The Write Place
How to Research
I’ve read a lot of books in the past where the author gets so bogged down in trying to present all the research they’ve done within the bounds of the story and essentially, they end of boring the reader. Not everything you’ve researched needs to end up in your story. This is where the writer is telling the reader how much work they’ve put into researching this topic. Instead, you need to show the reader how clever you are by having the research in question filtered throughout your story so seamlessly, they don’t even realise it’s there.
If you’re not sure how best to research a topic, visit your local library/e-library, find the books you’ll need and start taking notes. Alternatively, “Google” it – although it’s wise not to believe everything you find on the internet. Check necessary facts and figures with reference books or someone who has personal experience or knowledge in the area you’re looking into.
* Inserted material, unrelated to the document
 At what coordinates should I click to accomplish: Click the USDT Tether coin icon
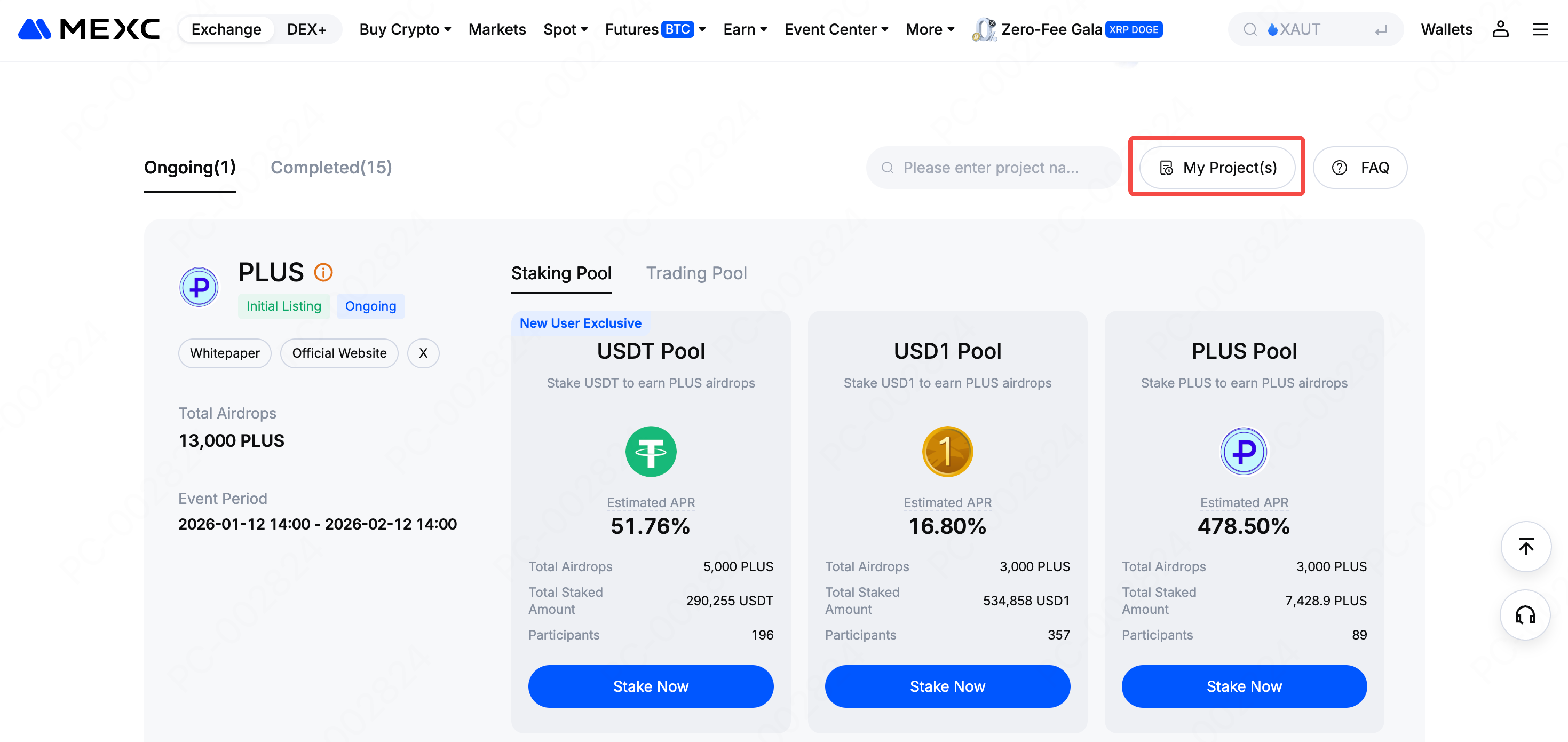tap(651, 451)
I’m as guilty as the next person when it comes to learning how to successfully filter your research into your story. It’s as though I’m desperate for the reader to know I’ve done my homework, that they can trust the information I’m imparting because I’ve spent hours/days/weeks researching.
Years ago, in my 3rd book, I had a scene where the doctors were explaining to the parents of a young patient how the child’s fractured leg would heal. Words like osteoclasts and osteoblasts were batted around and explained in detail. I received a comment back from my editor telling me that whilst she appreciated my attention to detail, the scene was superfluous because it didn’t further the storyline. Instead, the patient’s parents only needed to know their daughter’s fractured leg would heal without complications. That’s it!
Make sure you’re aware of just how much for your research you’re putting into your story. I promise that you will need to research at least 10 times the amount of information which will eventually make it into your story – and that’s OK. Your characters only need a smidgen of what research you’ve done because this is all the reader needs to know.
In another book, I had my protagonists kiss beneath the mistletoe which was both emotional and romantic. Perfect scene in my opinion. I mentioned this to a friend who also happened to be a florist and she told me that mistletoe is considered a noxious weed in Australia. So off I went, to do my research. I researched thoroughly, for at least 2 days straight, to get ALL the facts correct and ended up having my protagonists’ first ever kiss to be beneath plastic mistletoe. Two lines were spoken about why it was plastic and then the scene moved on. This was all the story needed on this subject – just two short lines. If I’d gone on to reveal all I’d learned about mistletoe, I would have been at risk of having the story lag and having my reader put the book down. (a big ‘no-no’)
So don’t worry about letting your reader know how smart you because you’ve put all of your researched information into your story. Instead, let your characters appear to be smart because they already know everything and that way you can filter the information easily throughout the story, as and when it’s needed.
Oh and if you ever want to know anything about mistletoe just email me. I know it ALL!
Remember – you can fix a bad page, you can’t fix a blank page.